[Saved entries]
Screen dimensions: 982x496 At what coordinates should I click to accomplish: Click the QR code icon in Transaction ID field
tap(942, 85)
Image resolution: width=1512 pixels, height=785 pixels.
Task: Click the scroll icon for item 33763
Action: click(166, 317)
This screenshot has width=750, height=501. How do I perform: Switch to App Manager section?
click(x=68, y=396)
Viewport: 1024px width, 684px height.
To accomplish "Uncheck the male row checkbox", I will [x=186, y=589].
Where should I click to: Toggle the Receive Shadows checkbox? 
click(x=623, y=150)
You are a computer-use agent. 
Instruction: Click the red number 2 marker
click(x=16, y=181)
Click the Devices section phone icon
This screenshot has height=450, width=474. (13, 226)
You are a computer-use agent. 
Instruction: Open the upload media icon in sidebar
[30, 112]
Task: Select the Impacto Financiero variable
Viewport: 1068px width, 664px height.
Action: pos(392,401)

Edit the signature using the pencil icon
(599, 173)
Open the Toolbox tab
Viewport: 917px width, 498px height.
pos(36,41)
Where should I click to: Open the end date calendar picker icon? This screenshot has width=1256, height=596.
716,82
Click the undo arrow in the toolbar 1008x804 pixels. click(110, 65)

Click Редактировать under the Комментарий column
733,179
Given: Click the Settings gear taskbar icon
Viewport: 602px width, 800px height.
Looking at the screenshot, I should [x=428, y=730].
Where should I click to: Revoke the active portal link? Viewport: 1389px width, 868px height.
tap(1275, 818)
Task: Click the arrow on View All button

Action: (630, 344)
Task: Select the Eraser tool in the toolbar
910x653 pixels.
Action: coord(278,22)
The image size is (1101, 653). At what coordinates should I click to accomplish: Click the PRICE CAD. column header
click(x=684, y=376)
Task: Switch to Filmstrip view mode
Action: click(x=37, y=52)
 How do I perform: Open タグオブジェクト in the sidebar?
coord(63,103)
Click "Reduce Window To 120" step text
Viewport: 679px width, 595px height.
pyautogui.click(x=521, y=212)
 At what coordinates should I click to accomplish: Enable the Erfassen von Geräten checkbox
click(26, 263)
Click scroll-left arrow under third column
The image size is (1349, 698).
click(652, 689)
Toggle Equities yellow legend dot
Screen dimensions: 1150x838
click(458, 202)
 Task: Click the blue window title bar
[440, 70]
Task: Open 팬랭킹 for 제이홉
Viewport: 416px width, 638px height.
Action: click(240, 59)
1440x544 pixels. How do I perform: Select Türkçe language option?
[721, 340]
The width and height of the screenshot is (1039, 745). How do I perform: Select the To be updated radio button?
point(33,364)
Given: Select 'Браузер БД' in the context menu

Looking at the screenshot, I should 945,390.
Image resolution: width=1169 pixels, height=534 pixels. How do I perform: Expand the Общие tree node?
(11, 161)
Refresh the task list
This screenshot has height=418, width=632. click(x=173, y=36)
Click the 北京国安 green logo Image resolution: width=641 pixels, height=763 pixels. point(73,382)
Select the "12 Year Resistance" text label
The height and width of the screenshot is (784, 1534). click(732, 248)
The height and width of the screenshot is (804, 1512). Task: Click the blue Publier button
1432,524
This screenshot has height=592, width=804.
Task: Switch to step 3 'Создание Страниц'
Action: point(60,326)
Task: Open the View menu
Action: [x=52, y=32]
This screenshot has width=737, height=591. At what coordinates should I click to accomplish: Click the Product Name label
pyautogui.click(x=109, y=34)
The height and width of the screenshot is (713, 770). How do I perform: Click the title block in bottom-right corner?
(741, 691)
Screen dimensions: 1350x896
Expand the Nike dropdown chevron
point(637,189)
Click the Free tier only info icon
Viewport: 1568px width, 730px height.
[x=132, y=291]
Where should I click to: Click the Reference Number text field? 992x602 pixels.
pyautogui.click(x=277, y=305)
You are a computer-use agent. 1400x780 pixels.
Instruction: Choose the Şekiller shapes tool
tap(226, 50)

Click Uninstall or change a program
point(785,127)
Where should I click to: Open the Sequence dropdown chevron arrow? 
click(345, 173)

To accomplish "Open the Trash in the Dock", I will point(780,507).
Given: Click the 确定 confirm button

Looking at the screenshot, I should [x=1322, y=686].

■ Problem description ■
The data above must be reproduced in full, exactly as given.

■ Response to the task ■
Screen dimensions: 982x496 At what coordinates should I click to accomplish: Click the QR code icon in Transaction ID field
tap(942, 85)
Image resolution: width=1512 pixels, height=785 pixels.
Task: Click the scroll icon for item 33763
Action: click(166, 317)
This screenshot has width=750, height=501. How do I perform: Switch to App Manager section?
click(x=68, y=396)
Viewport: 1024px width, 684px height.
To accomplish "Uncheck the male row checkbox", I will [x=186, y=589].
Where should I click to: Toggle the Receive Shadows checkbox? 
click(x=623, y=150)
You are a computer-use agent. 
Instruction: Click the red number 2 marker
click(x=16, y=181)
Click the Devices section phone icon
This screenshot has height=450, width=474. (13, 226)
You are a computer-use agent. 
Instruction: Open the upload media icon in sidebar
[30, 112]
Task: Select the Impacto Financiero variable
Viewport: 1068px width, 664px height.
Action: pos(392,401)

Edit the signature using the pencil icon
(599, 173)
Open the Toolbox tab
Viewport: 917px width, 498px height.
pos(36,41)
Where should I click to: Open the end date calendar picker icon? This screenshot has width=1256, height=596.
716,82
Click the undo arrow in the toolbar 1008x804 pixels. click(110, 65)

Click Редактировать under the Комментарий column
733,179
Given: Click the Settings gear taskbar icon
Viewport: 602px width, 800px height.
Looking at the screenshot, I should [x=428, y=730].
Where should I click to: Revoke the active portal link? Viewport: 1389px width, 868px height.
tap(1275, 818)
Task: Click the arrow on View All button

Action: (630, 344)
Task: Select the Eraser tool in the toolbar
910x653 pixels.
Action: coord(278,22)
The image size is (1101, 653). At what coordinates should I click to accomplish: Click the PRICE CAD. column header
click(x=684, y=376)
Task: Switch to Filmstrip view mode
Action: click(x=37, y=52)
 How do I perform: Open タグオブジェクト in the sidebar?
coord(63,103)
Click "Reduce Window To 120" step text
Viewport: 679px width, 595px height.
pyautogui.click(x=521, y=212)
 At what coordinates should I click to accomplish: Enable the Erfassen von Geräten checkbox
click(26, 263)
Click scroll-left arrow under third column
The image size is (1349, 698).
click(652, 689)
Toggle Equities yellow legend dot
Screen dimensions: 1150x838
click(458, 202)
 Task: Click the blue window title bar
[440, 70]
Task: Open 팬랭킹 for 제이홉
Viewport: 416px width, 638px height.
Action: click(240, 59)
1440x544 pixels. How do I perform: Select Türkçe language option?
[721, 340]
The width and height of the screenshot is (1039, 745). How do I perform: Select the To be updated radio button?
point(33,364)
Given: Select 'Браузер БД' in the context menu

Looking at the screenshot, I should 945,390.
Image resolution: width=1169 pixels, height=534 pixels. How do I perform: Expand the Общие tree node?
(11, 161)
Refresh the task list
This screenshot has height=418, width=632. click(x=173, y=36)
Click the 北京国安 green logo Image resolution: width=641 pixels, height=763 pixels. point(73,382)
Select the "12 Year Resistance" text label
The height and width of the screenshot is (784, 1534). click(732, 248)
The height and width of the screenshot is (804, 1512). Task: Click the blue Publier button
1432,524
This screenshot has height=592, width=804.
Task: Switch to step 3 'Создание Страниц'
Action: point(60,326)
Task: Open the View menu
Action: [x=52, y=32]
This screenshot has width=737, height=591. At what coordinates should I click to accomplish: Click the Product Name label
pyautogui.click(x=109, y=34)
The height and width of the screenshot is (713, 770). How do I perform: Click the title block in bottom-right corner?
(741, 691)
Screen dimensions: 1350x896
Expand the Nike dropdown chevron
point(637,189)
Click the Free tier only info icon
Viewport: 1568px width, 730px height.
[x=132, y=291]
Where should I click to: Click the Reference Number text field? 992x602 pixels.
pyautogui.click(x=277, y=305)
You are a computer-use agent. 1400x780 pixels.
Instruction: Choose the Şekiller shapes tool
tap(226, 50)

Click Uninstall or change a program
point(785,127)
Where should I click to: Open the Sequence dropdown chevron arrow? 
click(345, 173)

To accomplish "Open the Trash in the Dock", I will point(780,507).
Given: Click the 确定 confirm button

Looking at the screenshot, I should [x=1322, y=686].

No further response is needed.